Tasks to perform —
1. According to the Penticton letters, how many people does the Shakespeare Festival in Ashland, Oregon, attract each year?
2. Resume the Penticton letters, picking up after their final sentence.

Extract provided —
---------------

The winning team comprised Karen St. Martin, Wanda Marshall, Lisa MacDonald and Colette Berthelsen.

Thanks to all!

Tees Up Committee

Long-term vision needed

Penticton city council’s refusal to place a restrictive covenant on the property at the corner of Ellis Street and Nanaimo Avenue is very disappointing.

A previous council set this property aside for the development of a performing arts centre. This was a wise and visionary move because it acknowledged the positive effect that such a facility would have on the economic and cultural sectors in our community.

For several years I and other like-minded folks have been talking about a destination theatre festival in Penticton. This prompted the long-term vision to construct a purpose-built performing arts centre in Penticton. Such an addition to our tourism infrastructure  would add great value to our tourism industry. We have the weather, the beautiful surroundings, and the wineries. If we were able to add a theatre season of professional status we would be able to entice more visitors to our region, thus making a significant positive impact on the local economy and cultural tourism in the area.

I have been to the Shakespeare Festival in Ashland, Oregon, several times. Going again in a few weeks. There they have four theatres  and a season that runs from March to November, attracting close to 300,000 drama lovers each year. Ashland is a small town in the middle of a desert; it is classy in the best sense of the word, welcoming anyone who enjoys great restaurants, art galleries, parks, and , of course, theatre (not only Shakespeare but modern stuff as well).

The potential for something like this in Penticton is huge. We just need people with vision to bring this about.

Thanks to Mayor Litke and Coun. Robinson for having the vision and courage to support the request for a restrictive covenant. I hope the other council members demonstrate their support for this exciting long-term vision for our city and reconsider their decisions.

Allan “Dr. Eclectic” Markin


Thrift shop hunting with Diamond Jubilee Chapter

Recently, members of the Penticton Diamond Jubilee Chapter attended the Okanagan/Thompson Zone Social held at the Ramada Inn in Kelowna.

We came away seeing spots as we were encouraged to wear anything with polka dots. Boy we were surprised to notice how many items we could find with polka dots. Of course, many of them were purchased at our IODE Thrift Shop at 464 Main St.

If you haven’t been shopping with us, do come by between 1 to 4 p.m., Mondays to Fridays, and 10 a.m. on Saturdays.  The monies raised go back into the community in the form of scholarships, bursaries and money to the museum and library.

---------------

Extracted information —

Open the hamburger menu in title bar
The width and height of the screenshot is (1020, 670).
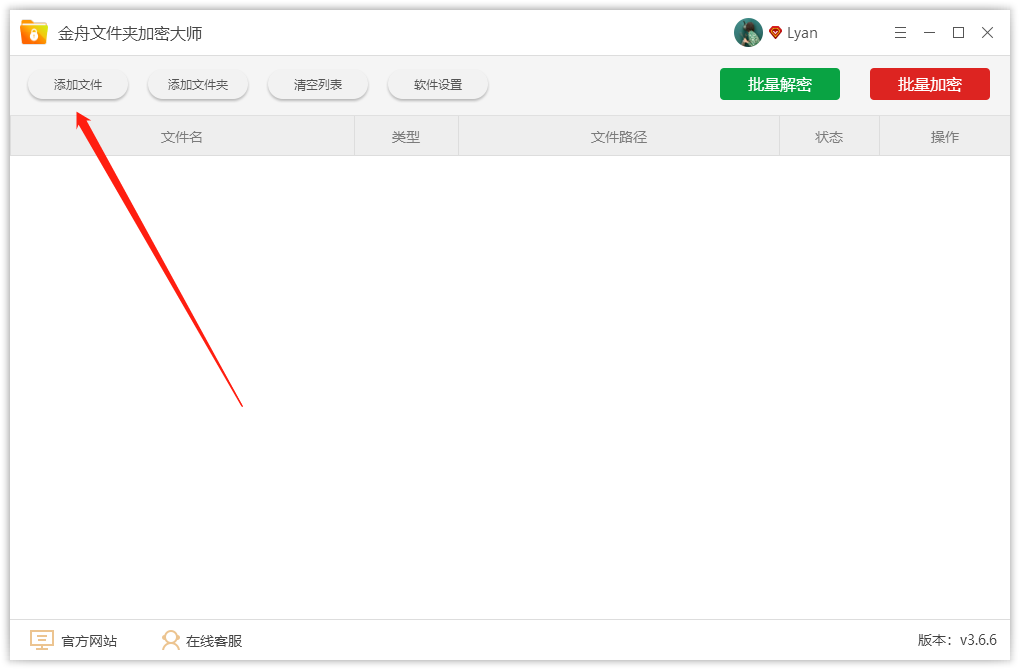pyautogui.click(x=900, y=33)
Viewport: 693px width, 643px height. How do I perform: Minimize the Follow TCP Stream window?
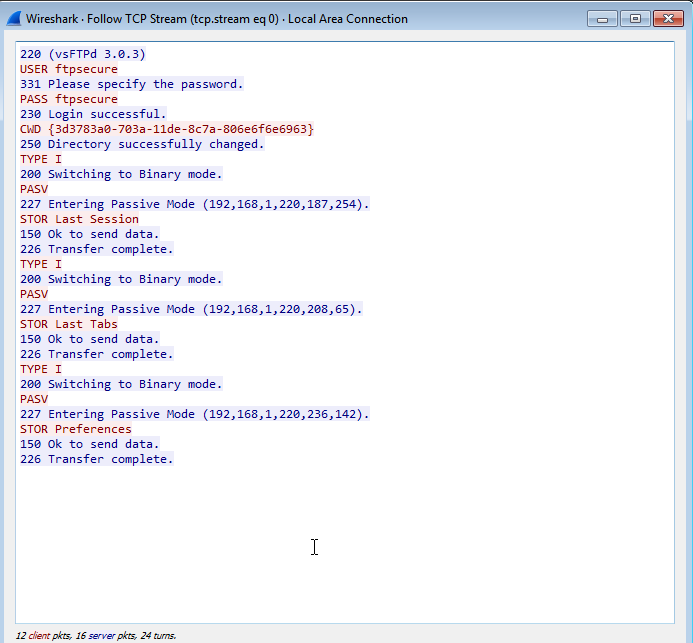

---------------

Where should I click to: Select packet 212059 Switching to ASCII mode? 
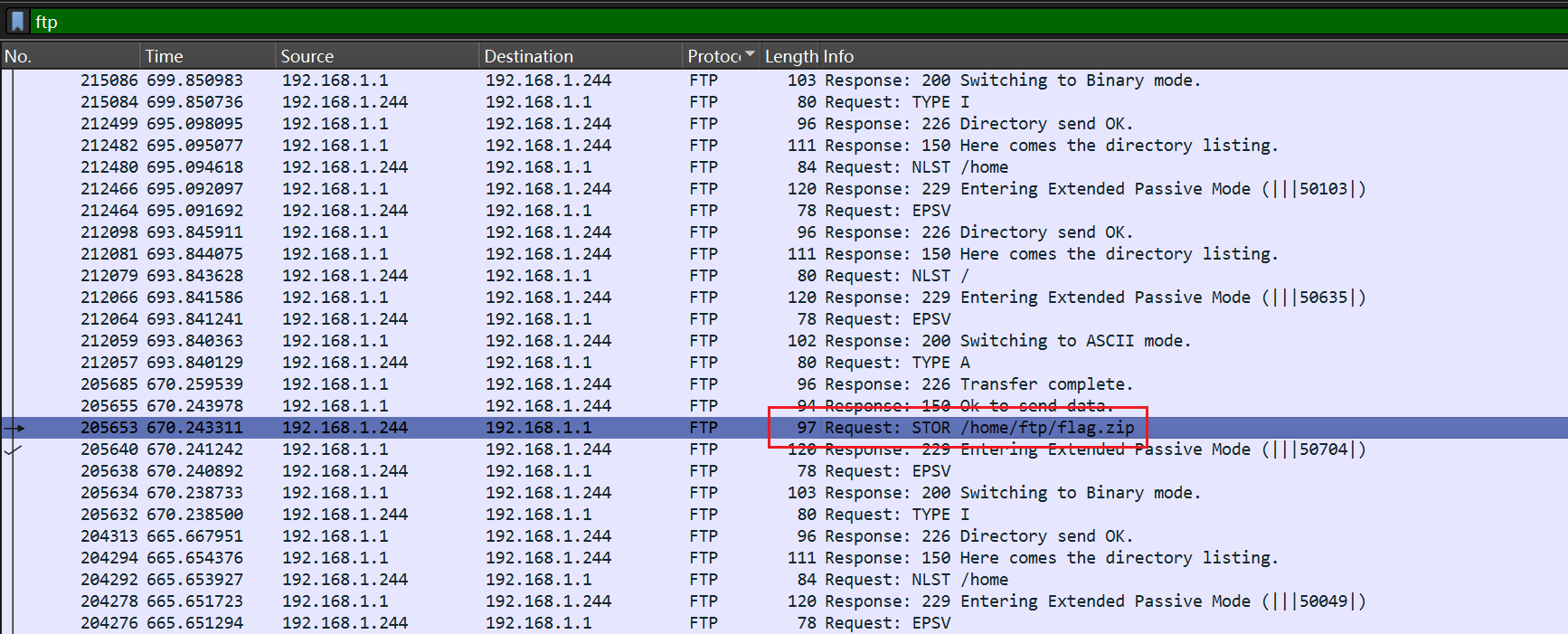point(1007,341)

---------------

Results by task —
1. Close to 300,000 drama lovers.

2.
Ladies of the Diamond Jubilee Chapter IODE please take note that our fall meeting will be held on Tuesday, Sept. 9 at 1:30 p.m. at Our Redeemer Lutheran Church at the corner of Duncan Avenue and Church Street.

We are all volunteers and do enjoy your visits.  See you soon!

Denise Kadatz

Communications IODE


Assault on our health care system

Since there has been no media discussion of an upcoming assault on our Canadian heath care system I am alerting the reader with details supplied by the BC Health Coalition (info@bchealthcoalition.ca).

On Sept. 8, Dr. Brian Day, owner of a for-profit medical clinic in Vancouver, will appear in the B.C. Supreme Court to challenge the legislation that currently prevents a U.S.-type medical system.

Believe it or not, he suggests that our Canadian medicare system is unconstitutional because it is based on the premise that people’s health care needs are more important than their ability to pay.

Studies have shown no evidence that private, for-profit clinics like his provide better care. I urge you to check the above website for details on his clinic overcharging patients and double dipping for the same services,a distinct lack of credibility for Dr. Day.

Please express your concerns to your MLA and MP.

Laurie Rockwell


Learned does not mean wise

Appears B.C. Ministry of Education negotiators and B.C. teachers union leaders both earned their PHD (Procrastinate, Hesitate, Dither) with honours in negotiations this summer in the holy land by studying the Israeli – Gaza Palestinian cease fire technique.

So successful were they that the opening of the B.C. 2014  school year “bombed,” resulting in a heavy student casualty list.

Moral of the tragedy: “To be learned does not mean to be wise.”